And accidents have occurred.
In 1964, for example, an American satellite failed and re-entered Earth's atmosphere.
As planned, it jettisoned its nuclear payload, releasing radiation over the
Indian Ocean at an altitude of 75 miles, according to the Bulletin.
In 1973, the Apollo 13 spacecraft carried an RTG to be used to power a seismic
station on the Moon. The mission was aborted and the spacecraft returned to
Earth. The RTG was attached to the lunar module, which broke up on re-entry.
NASA officials say the RTG re-entered intact, with no release of plutonium,
and now sits on the floor of the Pacific Ocean.
In 1978, a Soviet radar reconnaissance satellite malfunctioned and crashed
in Canada's Northwest Territory, releasing thousands of highly radioactive fragments
into a lake and the surrounding area.
No evidence has tied these mishaps to any cancer cases or deaths.
Destination Mars
Still, over the years, political and social pressure from these accidents,
and others in terrestrial nuclear reactors, have combined to compel NASA to
design Mars probes and rovers that rely on solar power.
But for robotic exploration, especially on the surface of a planet far from
the Sun, with nighttime darkness and changing seasons thwarting solar collectors,
nuclear power would be an indisputably more powerful exploration tool.
A stark example of solar power's shortcomings was provided by the successful
Mars Pathfinder mission in 1997, which worked in tandem with the Sojourner rover
to beam back pictures of the surface of Mars. While outlasting its 30-day life
expectancy, the craft's batteries died just shy of three months after landing.
Researchers expected the batteries to die, because they required constant recharging
from the solar panels. Solar energy cannot be used directly, because it fluctuates
so much.
And solar panels are heavy, not to mention complicated to unfurl in space or
on a planet.
How to kill a mission
Bob Anderson, a geologist and mission planner, said in a recent interview at
JPL that the weight of solar panels and their poor performance compared to nuclear
power severely constrain the amount of science that can be done for a given
mission's price tag.
"Two things will kill a mission," Anderson says. "Power and mass."
And future Mars missions will require more of both. A pair of missions in 2003
will send the most advanced and capable rovers ever designed to study Martian
geology and search for signs of water. If there, this water could provide the
trail to any past life that might have existed on the Red Planet.
The craft may be sent inside giant craters, where orbiting spacecraft have
spotted signs of water. But to ensure safety, the spacecraft will land in flat
areas, likely near the crater center.
"But the best information is probably in the rim," Anderson says.

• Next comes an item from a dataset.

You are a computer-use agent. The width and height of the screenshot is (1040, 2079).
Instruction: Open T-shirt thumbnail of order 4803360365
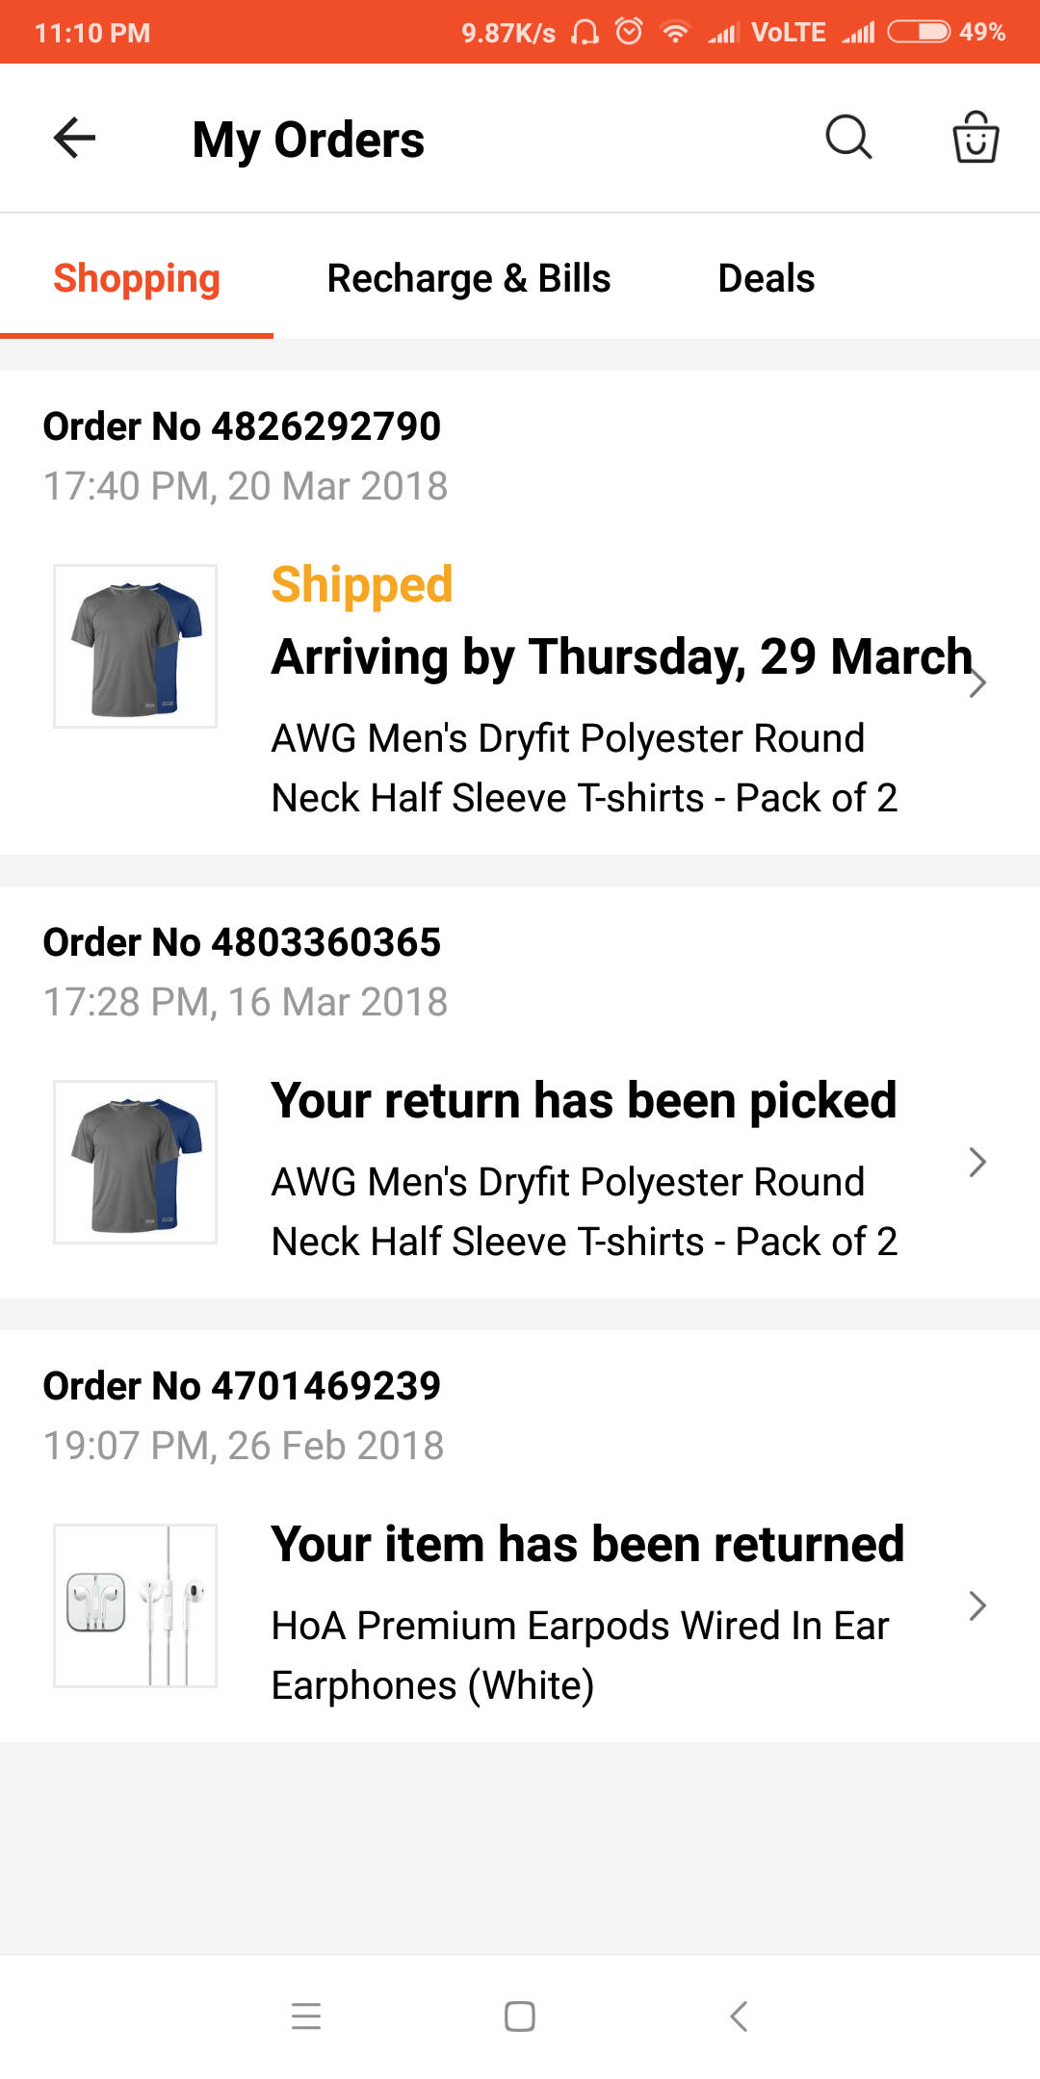click(135, 1162)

Anderson is helping engineers design rovers that will allow the geologist to
remotely drill into rocks and figure out what they're made of. It is a critical
science tool, but also a tremendously power-draining activity, he said.
Nuclear power could turn short, daytime-only missions into long, 24/7 operations,
Anderson said. He notes, however, that rovers would have to be redesigned to
make all their parts capable of sustaining such a long mission.
Naderi, the JPL manager, worries that Americans have been jaded into assuming
that going to Mars is a relatively simple operation nowadays. But given that
favorable planet alignments limit Mars missions to launching every 26 months,
he laments solar-powered rovers die before the next one can be launched.
"People think [landing on Mars] is like driving to Grandma's on Sunday," Naderi
said. "But it is expensive and it is horribly difficult to land on Mars. Once
you do, you want to last more than 90 days."
Living on the Moon
While nuclear power can improve the efficiency of a rover, some say it is imperative
for more ambitious missions.
An increasingly vocal group of space enthusiasts argues that the post-Apollo
space program is stagnant due to the lack of a major goal. Many think that what's
needed is a firm plan to set up permanent human colonies on the Moon or Mars.
Peter Eckart, of the Institute for Astronautics at the Munich University of
Technology in Germany, says that if a lunar base is to be built anywhere except
at the poles, where sunlight is constant, then "the only reasonable engineering
solution is to go with nuclear power."
Likewise, others say, any future colonization of Mars will likely depend not
just on nuclear electric propulsion, but nuclear power generation on the surface.
Most engineers question whether even the most perfectly situated site can be
sustained by solar power. And at best, these sites would not necessarily be
located where researchers would want to explore.
Despite the benefits of nuclear power, Eckart is not one to discount the dangers.
"I'm personally not too much in favor of using nuclear power on Earth, if we
can avoid it," he said after a recent conference on space colonization at Princeton
University. "But in space, it's not a problem."
Eckart calls the fear of contaminating the lunar surface with radiation "total
nonsense, because up in space there's so much radiation already -- all the galactic
and cosmic radiation, all the stuff that's coming in from the Sun. A nuclear
reactor does not make a difference at all. The only risk is launching it, and
there you have to be careful from an engineering point of view."
Such a system would be launched in safer pieces, then assembled once at its
destination, providing a further measure of safety, proponents say.